Chesnel, L.(1);Acton, S.(1);

(1)Adiso Therapeutics Inc, Research and Development, Concord- MA, United States;


Ulcerative colitis (UC) is a chronic, idiopathic inflammatory disease characterised by a dysregulated innate and adaptive immune response to gut microbiota that contributes to the perpetuation of colonic inflammation. ADS024 is an orally administered live biotherapeutic product (LBP), comprised of a single strain of Bacillius velezensis, being developed for potential application in the treatment of patients with UC.

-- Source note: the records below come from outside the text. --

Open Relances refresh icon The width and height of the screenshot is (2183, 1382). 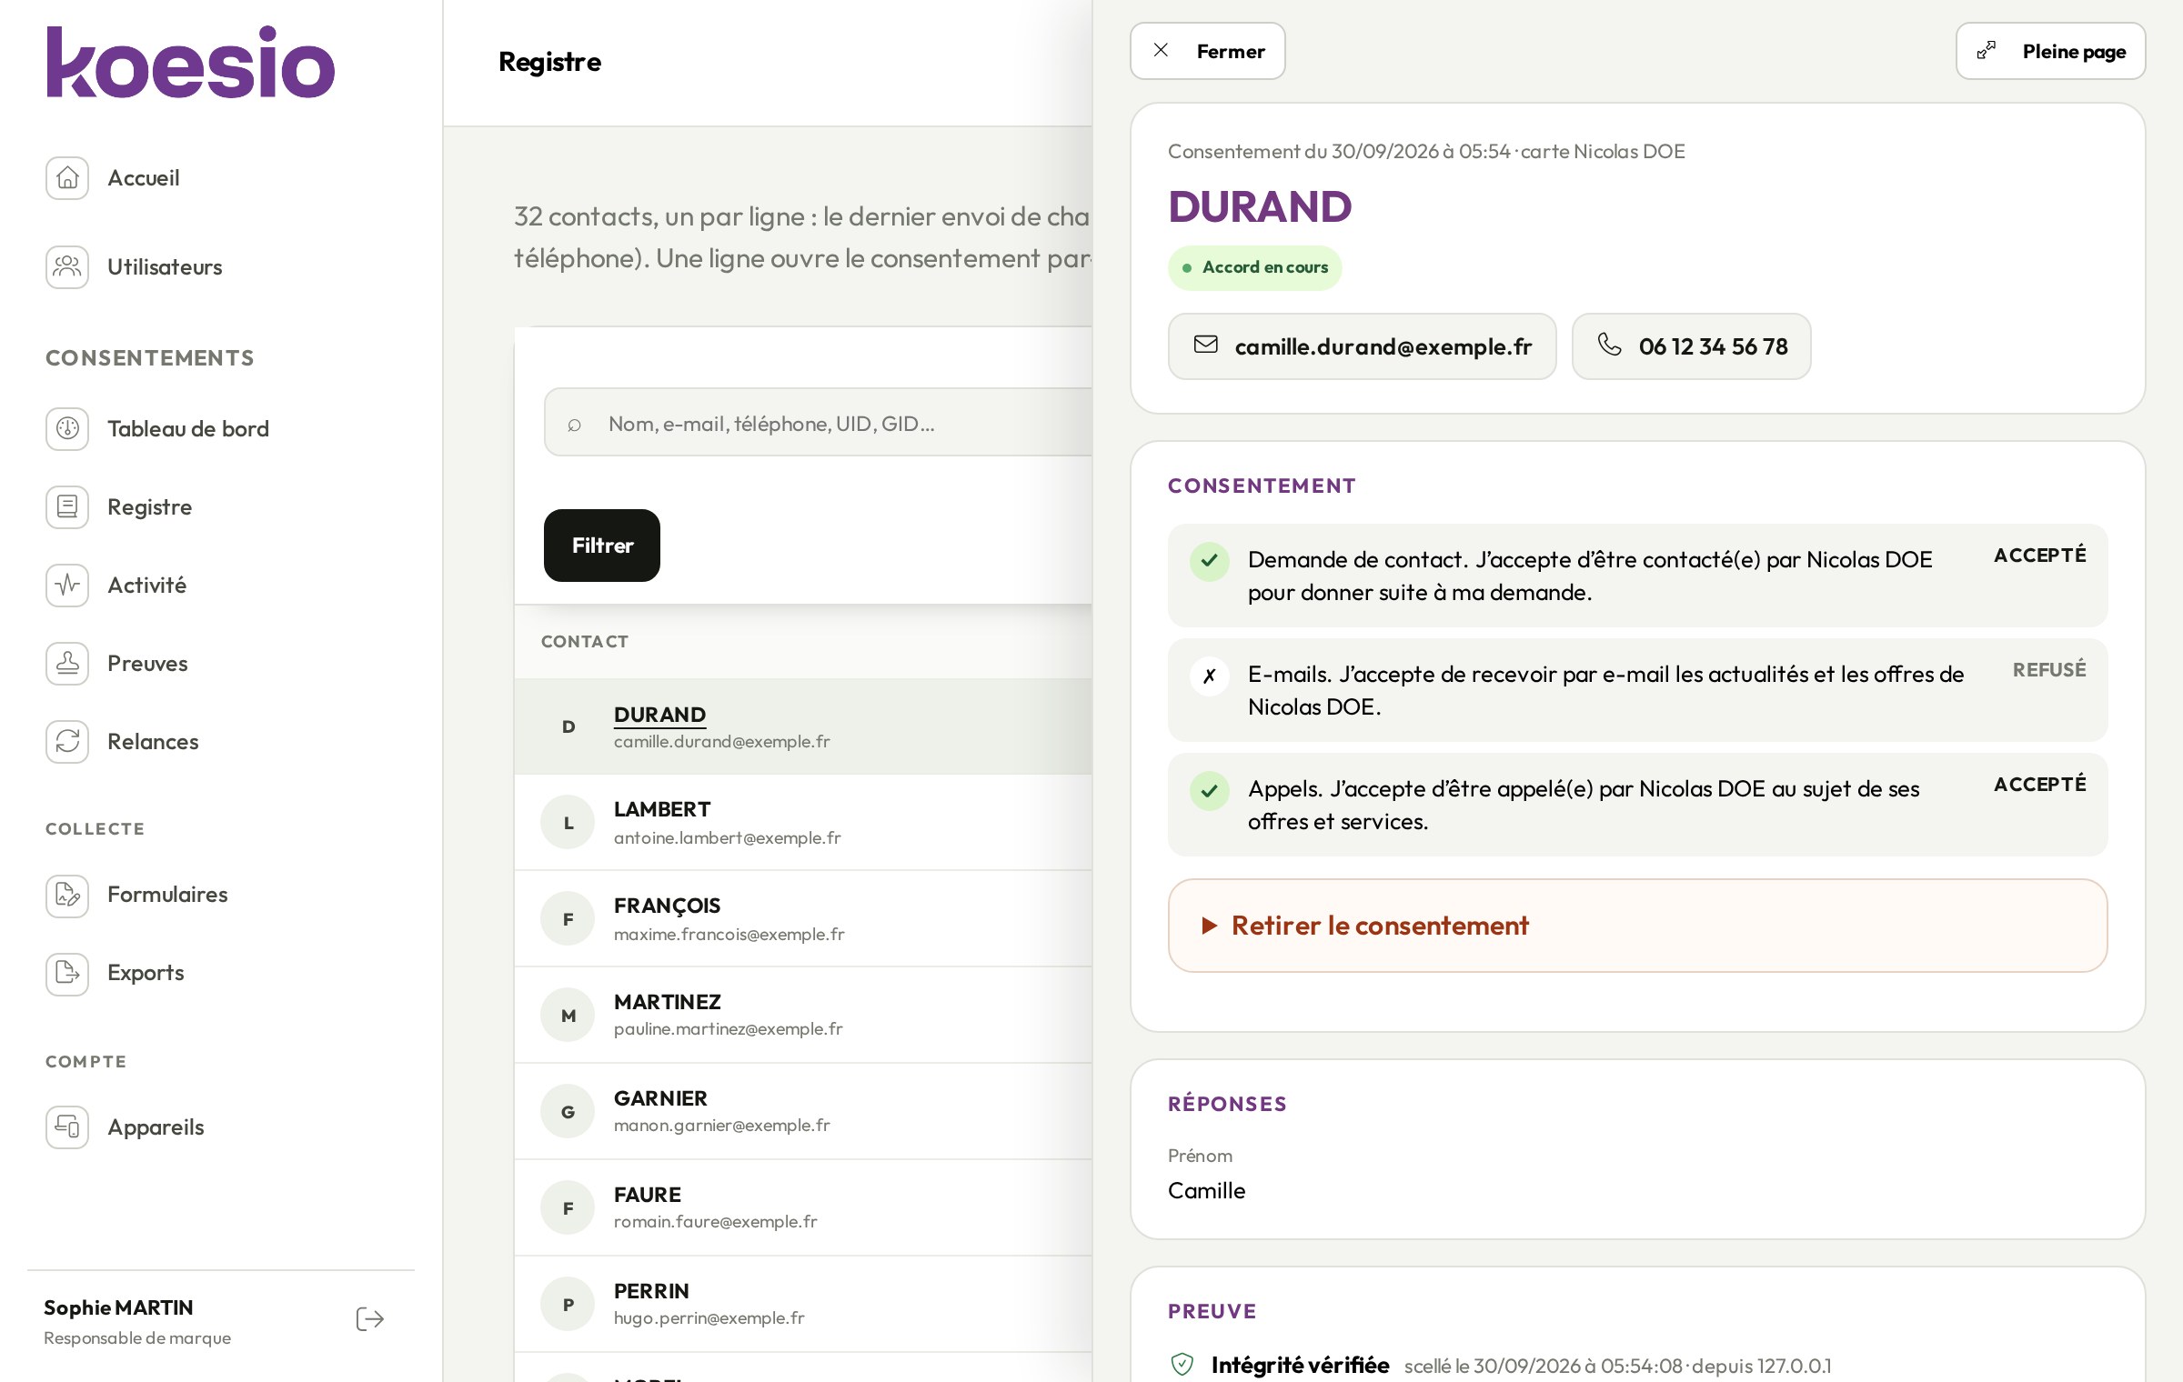coord(67,742)
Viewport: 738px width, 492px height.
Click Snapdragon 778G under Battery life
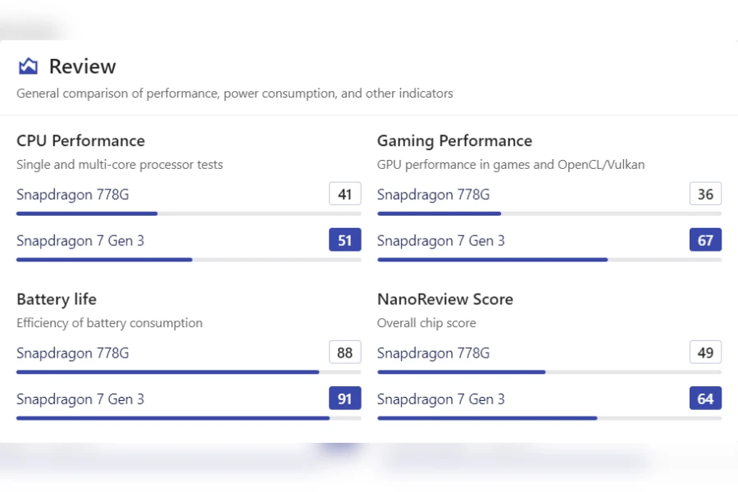click(x=72, y=353)
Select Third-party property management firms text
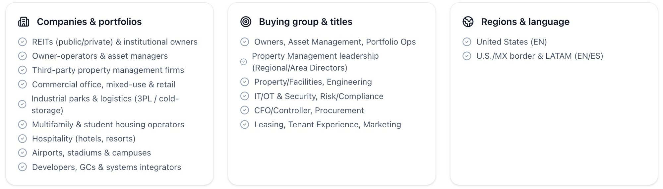This screenshot has height=189, width=663. 108,70
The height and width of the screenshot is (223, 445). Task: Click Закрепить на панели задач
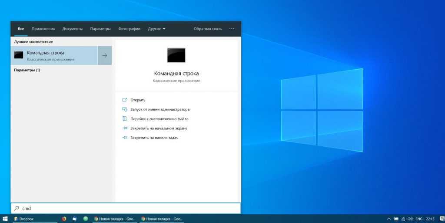154,138
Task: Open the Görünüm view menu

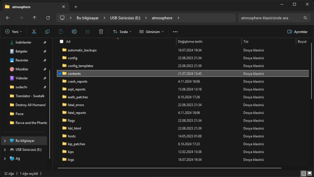Action: click(x=151, y=32)
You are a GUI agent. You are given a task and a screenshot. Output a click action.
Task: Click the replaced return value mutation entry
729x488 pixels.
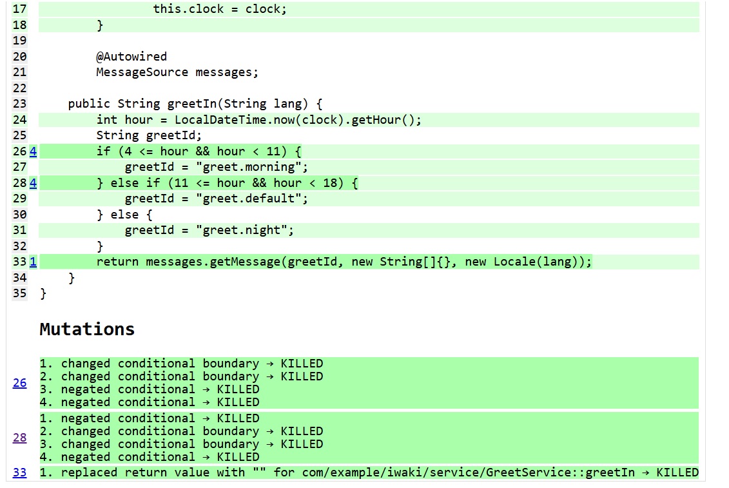(369, 473)
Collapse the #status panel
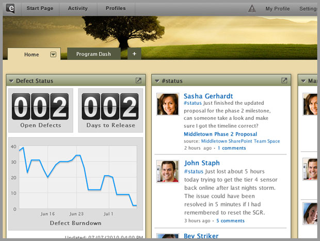The image size is (320, 241). click(x=157, y=81)
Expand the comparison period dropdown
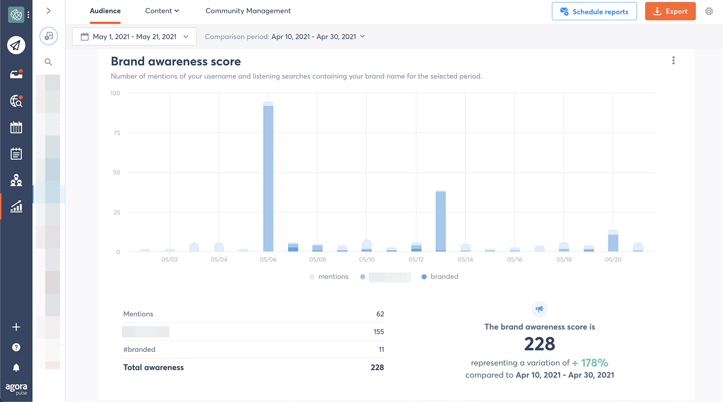 [285, 37]
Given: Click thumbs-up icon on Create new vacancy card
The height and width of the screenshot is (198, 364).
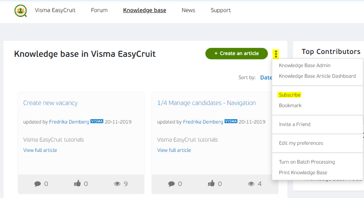Looking at the screenshot, I should pyautogui.click(x=77, y=184).
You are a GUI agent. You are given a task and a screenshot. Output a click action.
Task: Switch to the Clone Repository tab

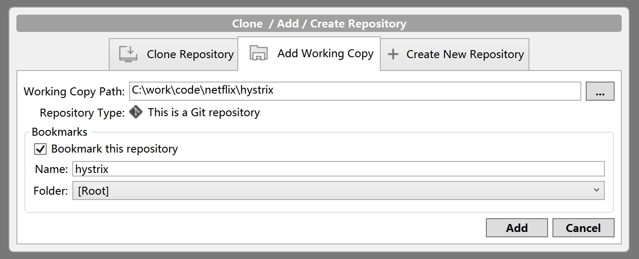tap(190, 55)
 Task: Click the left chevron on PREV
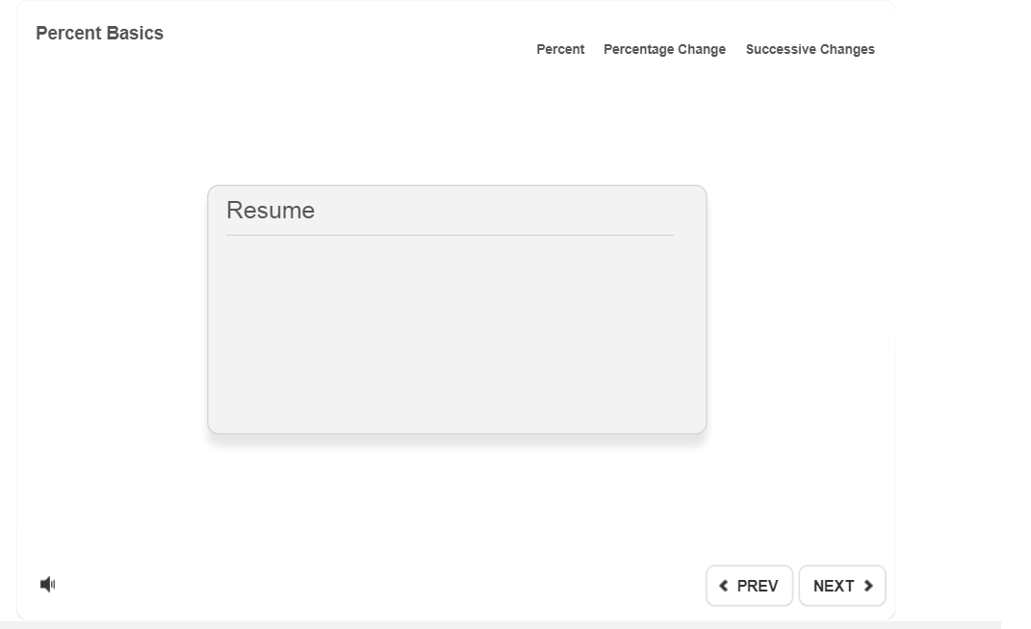pos(724,587)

Colitis was induced in 39 mice by exposure to 3% dextran sodium sulfate (DSS)-treated drinking water from Day 0 to Day 5; 6 control animals did not receive DSS. Animals were then dosed with vehicle (PBS; n=15) or ART24 (n=12) twice daily for 14 days via oral gavage or with comparator anti-p40 mAb (n=12) once daily (IP) on Days 6, 9, 12, 15. All animals were monitored daily for body weight loss, diarrhea, blood in stool, and activity level. Each of these parameters was individually scored according to the disease activity index (DAI) scoring scheme. Animals underwent video endoscopy on Day 19 to assess colitis severity and stool consistency was scored during endoscopy. Following endoscopy on Day 19, all surviving animals were sacrificed, and blood was collected and processed for serum and analysed for metabolomic profile.


Animals in which colitis was induced by exposure to 3% DSS demonstrated significant weight loss, most profoundly from Days 8 to 11, an increase in the composite DAI and increased mean colon weight:length ratios as compared to control animals. Animals treated with ADS024 had improved body weight, starting at 72 hours post-treatment and decreased DAI scoring over the course of the study compared to the vehicle control group (p<0.01 and p<0.05 respectively), comparable to treatment with  anti-p40 mAb which has a mechanism of action similar to ustekinumab (Stelara®) approved for the treatment of UC. A trend towards a decrease in the mean colon weight:length ratio was observed in animals treated with ADS024, but there was no difference in mean endoscopy scoring compared to the vehicle control group. DSS treatment altered the serum biochemical profile at day 19 and ADS024 induced changes suggesting a reversion towards the control state.


Oral treatment with ADS024 improved body weight loss, reduced DAI, and resulted in a trend towards reduction in mean colon weight:length ratios in the DSS-induced mouse colitis model. In addition, ADS024 treatment led to a rebalancing of the systemic metabolomic shift caused by DSS exposure.